The American government, in a fit of transparency so rare it might as well be a unicorn sighting, has declassified four videos of unidentified flying objects. Cue the usual spectacle: talking heads on cable news, breathless social media threads, and the inevitable comparisons to the X-Files. But let us not be so easily fooled.
This is not a revelation of alien contact; it is a masterclass in bureaucratic theatre. The Pentagon, having spent decades denying any interest in UFOs, now treats them as a matter of national security. Why?
Because admitting you have no idea what is in your own airspace is embarrassing. Better to call them 'unidentified aerial phenomena' and set up a task force. The British defence analysts, ever reliable in their cautious waffling, say the videos are 'interesting' but inconclusive.
How predictable. We are in an age of intellectual decadence, a decline as certain as the Fall of Rome.
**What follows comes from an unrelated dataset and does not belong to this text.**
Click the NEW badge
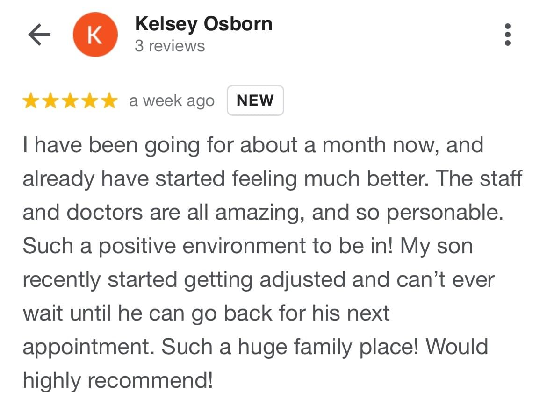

Our elites are so obsessed with managing perceptions that they have abandoned the pursuit of truth.
The UFO discourse is a symptom: we chase shadows while ignoring the real threats—declining birth rates, crumbling infrastructure, and a loss of national identity. The Victorians would have laughed at us. They built empires and catalogued the natural world.
We declassify grainy footage of blobs and call it progress. So, by all means, watch the videos. Speculate on extraterrestrial life.